Stocks prone to speculative trade dragged Dubai's equity index down on Wednesday while Egypt's blue chip developer Talaat Mostafa outperformed on news its former chairman has been pardoned and named chief executive. Dubai's index fell 0.7 percent in the lowest daily volume in one year.
Shares of builder Arabtec dropped 8.5 percent; on Wednesday the company said it has raised 1.5 billion dirhams in equity as part of its recapitalisation programme and "extinguished the company's accumulated losses of AED 4.6 billion as at December 31 2016".
GFH Financial, the most heavily traded stock, however, climbed 3.1 percent on news that it had agreed to sell part of its real estate portfolio, which it said had an "approximate value" of $55 million. The book value of the asset is $20 million. In neighbouring Abu Dhabi, some large caps, which were the main drag on the bourse earlier in the session, reversed course and helped take the index 0.4 percent higher.
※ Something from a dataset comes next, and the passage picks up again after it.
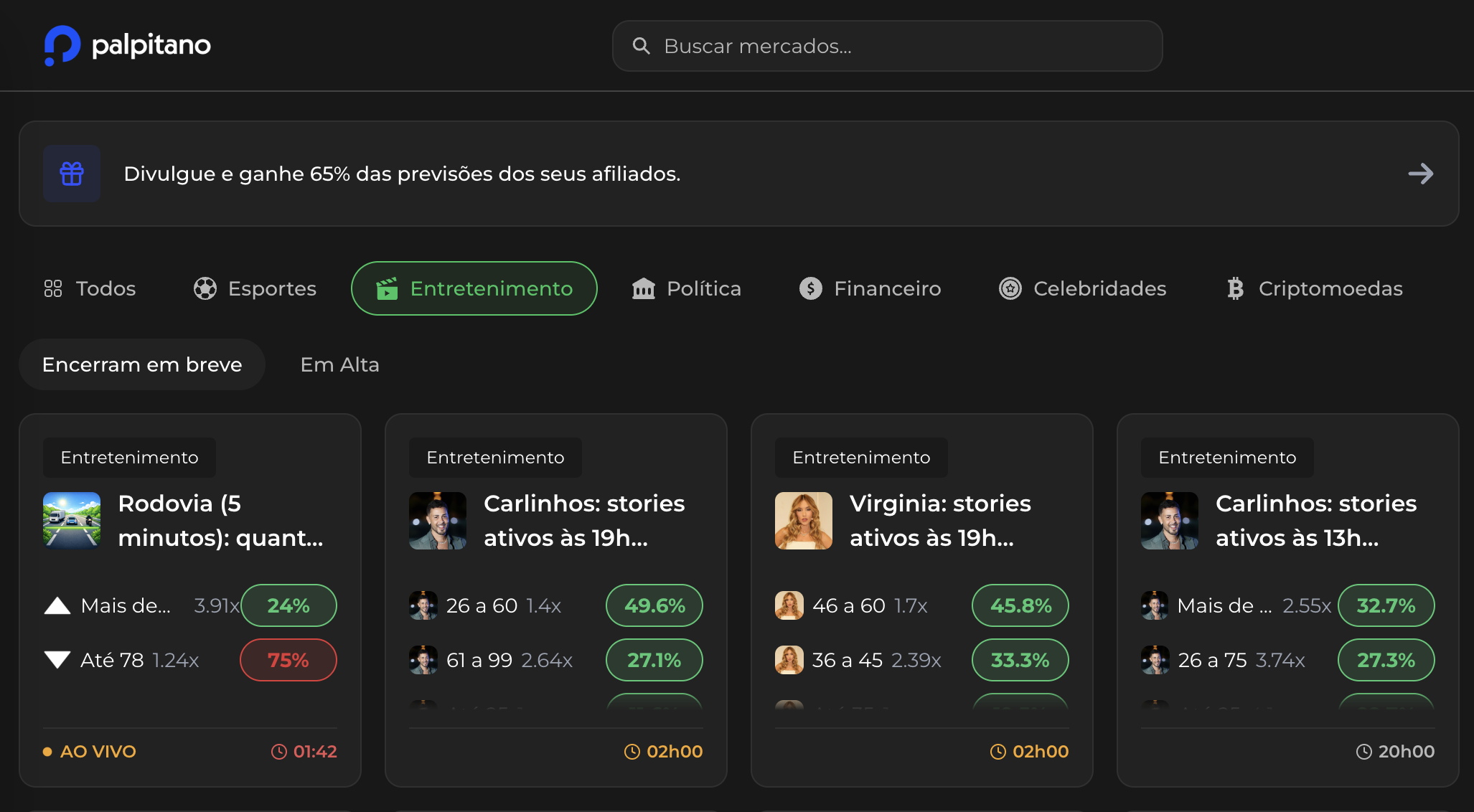
Task: Click the gift icon on the affiliate banner
Action: [72, 173]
First Abu Dhabi added 1.4 percent to 10.65 dirhams ($2.90) after hitting a session low of 10.40 dirhams.
Kuwait's index closed flat in very thin trade. Blue chip banks outperformed with Warba Bank adding 1.2 percent while Boubyan Petrochemical lost 1.0 percent. Cairo's Talaat Mostafa Group jumped 5.8 percent in unusually heavy trade after the developer said it has appointed former chairman Hisham Talaat Mostafa as its chief executive.
Last Friday Mostafa was among 502 prisoners pardoned by Egyptian President Abdel Fattah al-Sisi. He had been sentenced in 2010 to 15 years in prison for hiring a hitman to kill a Lebanese pop star. He was pardoned on health concerns, security sources told Reuters. Shares of Telecom Egypt rose 1.5 percent following last Thursday's news that the state-owned landline monopoly will secure a loan of up to 13 billion Egyptian pounds ($718.23 million) to improve infrastructure and mobile internet services.